Reduced hardware transactions: a new approach to hybrid transactional memory



- Hide Paper Summary
Paper Title: Reduced hardware transactions: a new approach to hybrid transactional memory
Link: https://dl.acm.org/citation.cfm?id=2486159.2486188
Year: SPAA 2013
Keyword: Reduced HTM; Hybrid TM; TL2; RH1; RH2



Back

Hybrid transactional memory can provide the efficiency and parallelism of hardware transactional memory by executing the majority of transactions via the hardware path, while maintain the flexibility of software transactional memory when hardware fails to commit using the slower software based path. The interoperability between HTM and STM transactions is achieved by designing the algorithm in a way that both HTM and STM transactions would notify each other of possible conflicts. One prominent example is Hardware Lock Elision (HLE), where HTM transactions and STM transactions cooperate to execute a critical section. In HLE, when the hardware executes a lock acquisition instruction, HTM transactions speculatively verify that the lock is clear, adding the lock into its read set, and then execute the critical section. Any attempts by software fall-back transactions to acquire the lock will abort hardware transactions immediately. Multiple hardware transactions can execute in parallel given no data conflict, while the execution of HTM and STM transactions must be serialized. HLE may suffer from low degrees of parallelism in some workloads, because the serialization of HTM and STM transactions is unnecessary in many cases. This, however, should not be a major problem, as the majority of transactions in HLE are expected to be executed in hardware mode. Only transactions that consistently fail (e.g. because the working sets exceed hardware capacity) will use the fall-back path. The latter is relatively infrequent.

In the near future, we may possibly only use HTM for smaller transactions whose size is stable and predictable. In the long run, however, the size of transactions executed with HLE might become more heterogenous than ever, featuring a mixture of small and large transactions. If this is the case, then the classical method for HLE will be overly restrictive, as HTM may observe frequent aborts by STM transactions. To reduce the negative effect of “subscribing” to the lock early at the beginning of HTM transactions, HLE algorithms may adopt “lazy subscription”, in which the lock is only subscribed by HTM transactions before commit. Hybrid NORec is one of the several hybrid transactional memory designs that makes use of lazy subscription. The advantage of lazy subscription is that hardware and software transactions can commit in parallel if they access independent set of data items.

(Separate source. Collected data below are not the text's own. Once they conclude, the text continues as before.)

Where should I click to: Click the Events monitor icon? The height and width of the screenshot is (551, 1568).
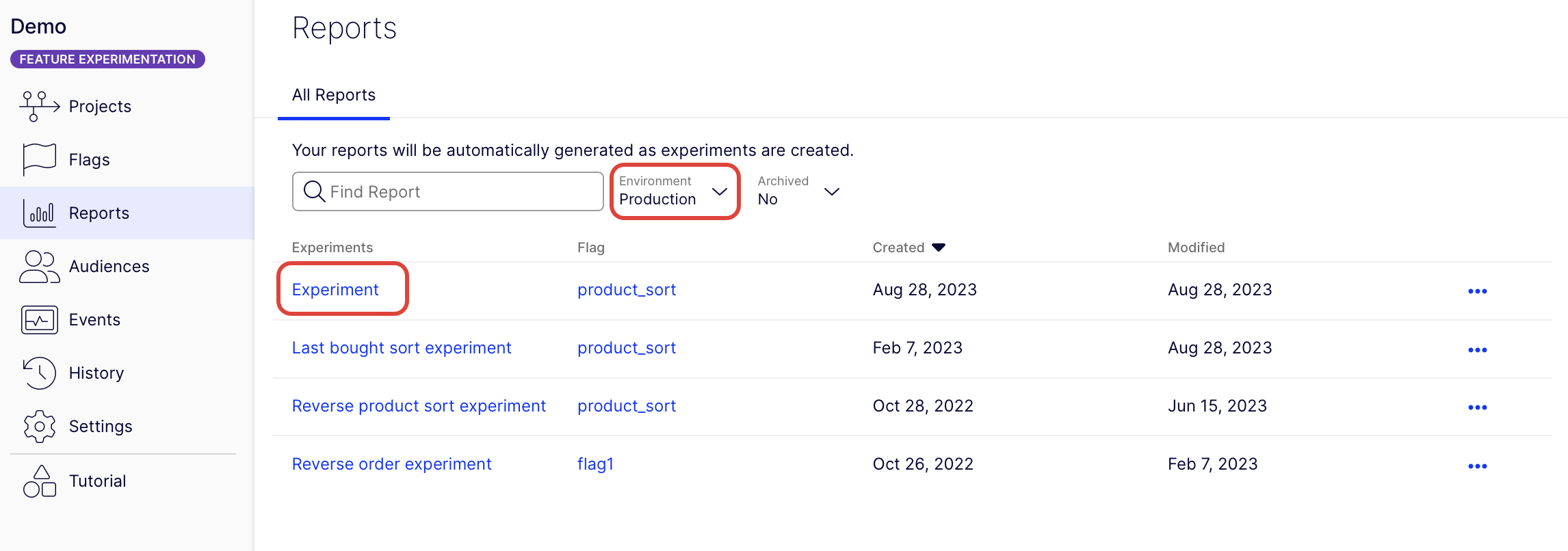click(x=40, y=319)
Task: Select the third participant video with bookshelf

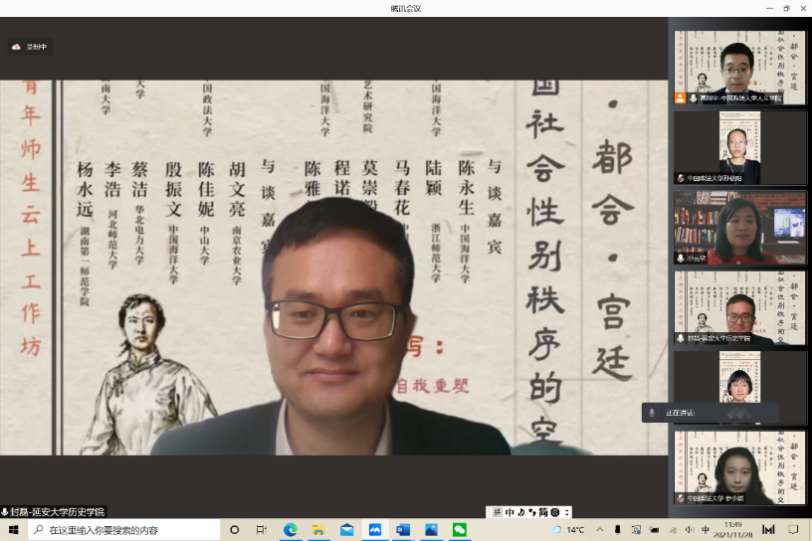Action: pyautogui.click(x=739, y=226)
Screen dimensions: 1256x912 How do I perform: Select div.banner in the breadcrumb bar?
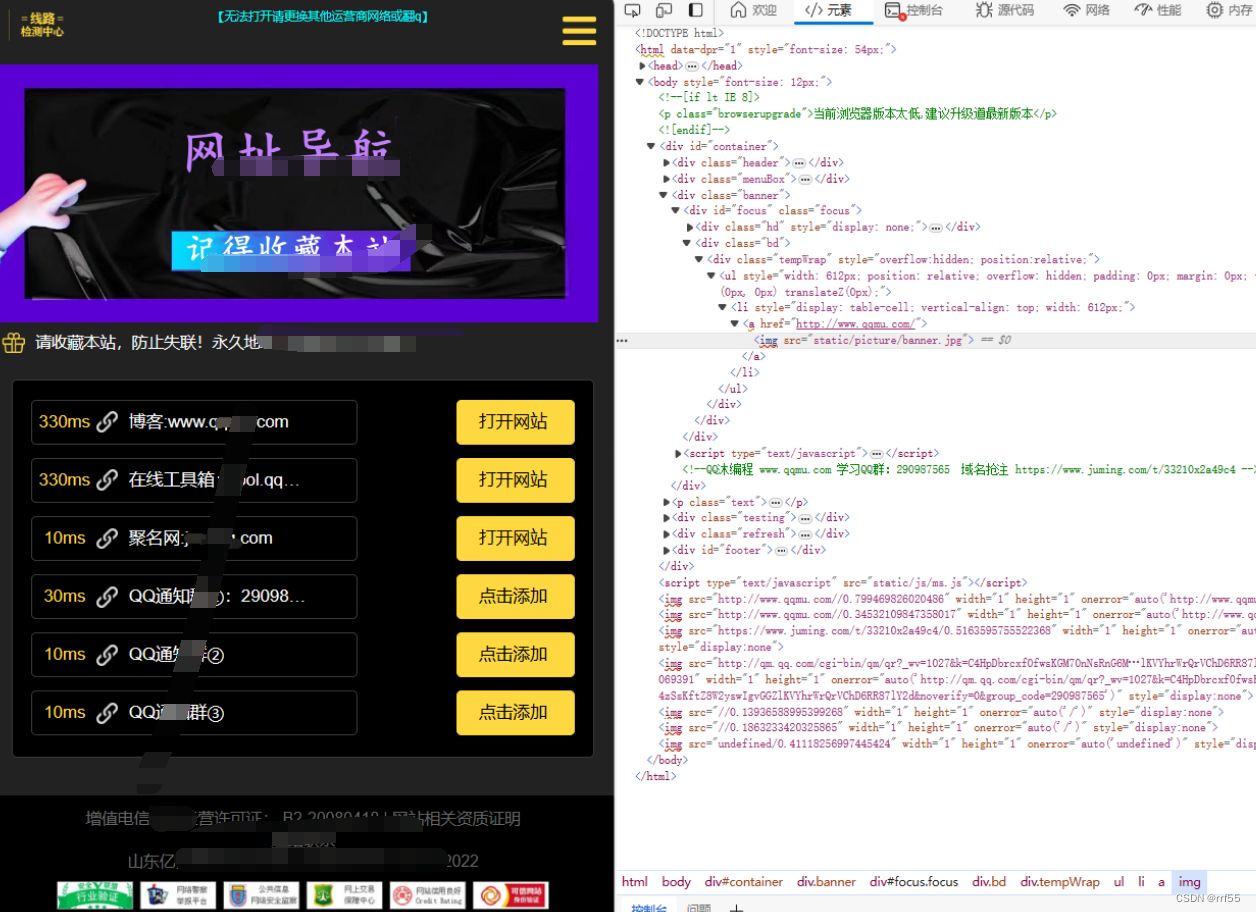pos(826,882)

The drawback, as can be shown by another paper, is that hardware transaction may read inconsistent states in the middle of an STM commit. This is impossible for early subscription, since any software commit will trigger the hardware transaction to abort. We observed that such inconsistent execution will eventually be detected when the STM commit phase completes writing back all dirty items. To solve the inconsistent read problem, hardware load instructions must be instrumented to run a validation routine after the load is performed. The validation routine spins on the lock and waits for the currently committing STM transaction, if any, to complete.

The hardware instrumentation of load instructions can affect performance in a yet unknown manner. To alleviate the problem of performance degradation caused by instrumentation, this paper proposes two hybrid transactional memory algorithms based on TL2. The first algorithm, RH1 (RH stands for “Reduced Hardware Transaction”), consists of a full hardware path and a hardware-assisted fall-back path. RH1 makes non-trivial assumption about the underlying HTM implementation, and is still “best-effort”. The second algorithm, RH2, consists of a hardware assisted fast path and a pure software slow path. It also provides a “middle ground” for the hardware path to cooperate with the software path if both types of transactions are executing in parallel. Both RH1 and RH2 fast path avoids expensive load instrumentation, and are expected to perform better than Hybrid NORec with lazy subscription.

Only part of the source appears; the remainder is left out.